Task goal:
Reproduce all of the lines below exactly, but leave out the picture markers.

Raw records:
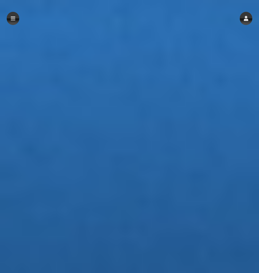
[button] (246, 18)
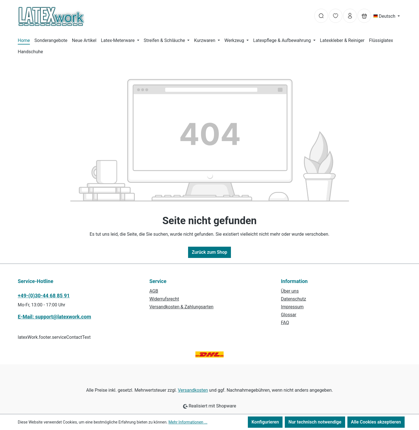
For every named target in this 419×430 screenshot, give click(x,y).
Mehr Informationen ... (188, 422)
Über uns (290, 291)
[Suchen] (321, 16)
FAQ (285, 322)
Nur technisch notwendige (314, 422)
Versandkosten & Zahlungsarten (181, 306)
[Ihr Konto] (350, 16)
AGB (153, 291)
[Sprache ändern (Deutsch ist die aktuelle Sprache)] (386, 16)
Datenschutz (293, 299)
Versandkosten (193, 390)
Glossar (288, 314)
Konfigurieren (265, 422)
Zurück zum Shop (209, 252)
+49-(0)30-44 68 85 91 (44, 295)
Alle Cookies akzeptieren (376, 422)
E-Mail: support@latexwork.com (54, 317)
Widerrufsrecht (164, 299)
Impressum (292, 306)
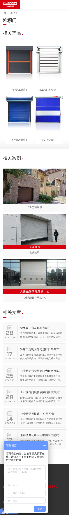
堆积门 (13, 13)
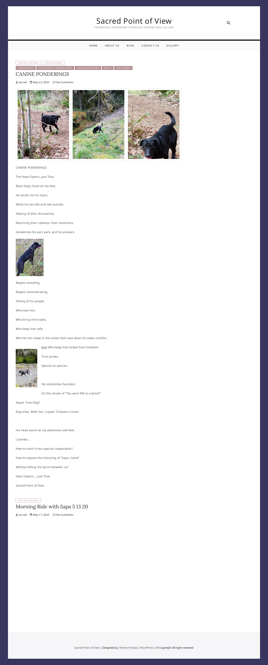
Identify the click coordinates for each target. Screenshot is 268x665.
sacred (21, 82)
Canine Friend (26, 68)
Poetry (107, 68)
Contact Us (150, 45)
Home (93, 45)
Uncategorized (53, 63)
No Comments (63, 82)
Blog (130, 45)
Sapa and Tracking (28, 63)
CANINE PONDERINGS (42, 74)
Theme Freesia (128, 648)
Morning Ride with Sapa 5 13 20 (52, 506)
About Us (112, 45)
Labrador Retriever (88, 68)
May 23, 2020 (39, 82)
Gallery (172, 45)
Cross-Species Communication (55, 68)
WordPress (146, 648)
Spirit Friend (123, 68)
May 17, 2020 (39, 515)
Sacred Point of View (134, 21)
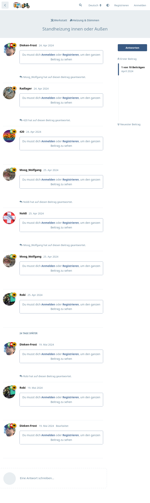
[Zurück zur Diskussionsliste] (5, 5)
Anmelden (48, 54)
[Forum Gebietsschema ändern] (95, 5)
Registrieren (70, 54)
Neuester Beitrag (129, 124)
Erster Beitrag (127, 59)
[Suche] (80, 5)
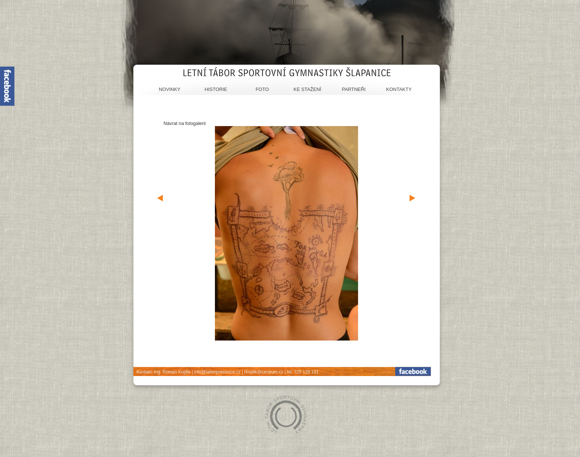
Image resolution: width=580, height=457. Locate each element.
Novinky (170, 89)
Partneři (354, 89)
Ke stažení (307, 89)
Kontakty (399, 89)
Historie (216, 89)
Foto (262, 89)
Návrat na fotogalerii (184, 123)
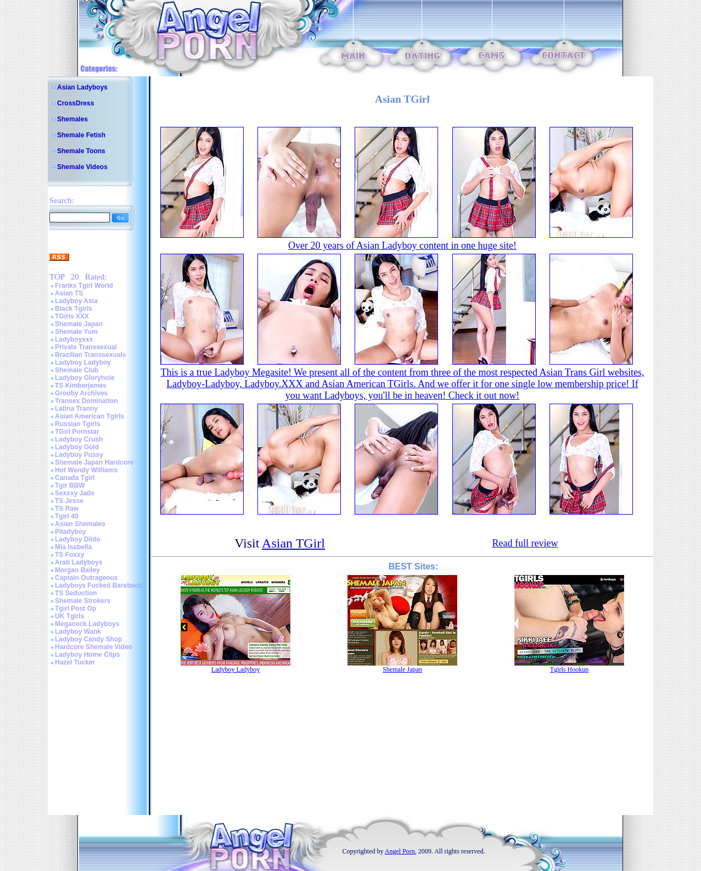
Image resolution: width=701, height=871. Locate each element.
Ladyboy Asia (76, 301)
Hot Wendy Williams (86, 470)
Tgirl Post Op (75, 608)
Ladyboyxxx (74, 339)
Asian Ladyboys (82, 87)
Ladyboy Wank (78, 631)
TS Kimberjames (80, 385)
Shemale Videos (82, 167)
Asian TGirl (293, 543)
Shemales (72, 119)
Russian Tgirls (77, 424)
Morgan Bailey (77, 570)
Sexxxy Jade (74, 493)
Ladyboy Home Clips (87, 654)
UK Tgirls (69, 616)
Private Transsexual (86, 347)
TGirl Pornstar (77, 432)
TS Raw (66, 508)
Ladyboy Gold (77, 447)
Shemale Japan (79, 324)
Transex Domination (86, 401)
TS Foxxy (69, 555)
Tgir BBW (70, 485)
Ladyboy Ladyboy (83, 362)
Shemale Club (76, 370)
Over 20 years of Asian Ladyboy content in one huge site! (402, 245)
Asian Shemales (80, 524)
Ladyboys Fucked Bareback (98, 585)
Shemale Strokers (82, 601)
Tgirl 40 (66, 516)
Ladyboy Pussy (79, 455)
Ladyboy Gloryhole (85, 378)
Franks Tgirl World (84, 285)
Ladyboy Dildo (77, 539)
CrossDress (75, 103)
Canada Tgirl (75, 478)
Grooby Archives (81, 393)
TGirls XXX (72, 316)
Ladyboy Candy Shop (88, 639)
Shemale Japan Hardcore (94, 462)
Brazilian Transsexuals (90, 355)
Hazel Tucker (75, 662)
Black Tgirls (73, 308)
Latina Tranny (76, 408)
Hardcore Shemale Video (93, 647)
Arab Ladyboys (79, 562)
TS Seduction (76, 593)
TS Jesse (69, 501)
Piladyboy (70, 531)
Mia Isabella (73, 547)
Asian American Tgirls (89, 416)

Exercise response:
[button] (246, 18)
For every named target in this 419×430 screenshot, give click(x,y).
Mehr Informationen ... (188, 422)
Über uns (290, 291)
[Suchen] (321, 16)
FAQ (285, 322)
Nur technisch notwendige (314, 422)
Versandkosten & Zahlungsarten (181, 306)
[Ihr Konto] (350, 16)
AGB (153, 291)
[Sprache ändern (Deutsch ist die aktuelle Sprache)] (386, 16)
Datenschutz (293, 299)
Versandkosten (193, 390)
Glossar (288, 314)
Konfigurieren (265, 422)
Zurück zum Shop (209, 252)
+49-(0)30-44 68 85 91 (44, 295)
Alle Cookies akzeptieren (376, 422)
E-Mail: support@latexwork.com (54, 317)
Widerrufsrecht (164, 299)
Impressum (292, 306)
堆积门 (13, 13)
Identify the click coordinates for each target. Screenshot is 268x665.
sacred (21, 82)
Canine Friend (26, 68)
Poetry (107, 68)
Contact Us (150, 45)
Home (93, 45)
Uncategorized (53, 63)
No Comments (63, 82)
Blog (130, 45)
Sapa and Tracking (28, 63)
CANINE PONDERINGS (42, 74)
Theme Freesia (128, 648)
Morning Ride with Sapa 5 13 20 (52, 506)
About Us (112, 45)
Labrador Retriever (88, 68)
May 23, 2020 (39, 82)
Gallery (172, 45)
Cross-Species Communication (55, 68)
WordPress (146, 648)
Spirit Friend (123, 68)
May 17, 2020 (39, 515)
Sacred Point of View (134, 21)
[Zurück zur Diskussionsliste] (5, 5)
Anmelden (48, 54)
[Forum Gebietsschema ändern] (95, 5)
Registrieren (70, 54)
Neuester Beitrag (129, 124)
Erster Beitrag (127, 59)
[Suche] (80, 5)
Image resolution: width=580, height=457. Locate each element.
Novinky (170, 89)
Partneři (354, 89)
Ke stažení (307, 89)
Kontakty (399, 89)
Historie (216, 89)
Foto (262, 89)
Návrat na fotogalerii (184, 123)
Image resolution: width=701, height=871. Locate each element.
Ladyboy Asia (76, 301)
Hot Wendy Williams (86, 470)
Tgirl Post Op (75, 608)
Ladyboyxxx (74, 339)
Asian Ladyboys (82, 87)
Ladyboy Wank (78, 631)
TS Kimberjames (80, 385)
Shemale Videos (82, 167)
Asian TGirl (293, 543)
Shemales (72, 119)
Russian Tgirls (77, 424)
Morgan Bailey (77, 570)
Sexxxy Jade (74, 493)
Ladyboy Home Clips (87, 654)
UK Tgirls (69, 616)
Private Transsexual (86, 347)
TGirl Pornstar (77, 432)
TS Raw (66, 508)
Ladyboy Gold (77, 447)
Shemale Japan (79, 324)
Transex Domination (86, 401)
TS Foxxy (69, 555)
Tgir BBW (70, 485)
Ladyboy Ladyboy (83, 362)
Shemale Club (76, 370)
Over 20 years of Asian Ladyboy content in one huge site! (402, 245)
Asian Shemales (80, 524)
Ladyboys Fucked Bareback (98, 585)
Shemale Strokers (82, 601)
Tgirl 40 (66, 516)
Ladyboy Pussy (79, 455)
Ladyboy Gloryhole (85, 378)
Franks Tgirl World (84, 285)
Ladyboy Dildo (77, 539)
CrossDress (75, 103)
Canada Tgirl (75, 478)
Grooby Archives (81, 393)
TGirls XXX (72, 316)
Ladyboy Candy Shop (88, 639)
Shemale Japan Hardcore (94, 462)
Brazilian Transsexuals (90, 355)
Hazel Tucker (75, 662)
Black Tgirls (73, 308)
Latina Tranny (76, 408)
Hardcore Shemale Video (93, 647)
Arab Ladyboys (79, 562)
TS Seduction (76, 593)
TS Jesse (69, 501)
Piladyboy (70, 531)
Mia Isabella (73, 547)
Asian American Tgirls (89, 416)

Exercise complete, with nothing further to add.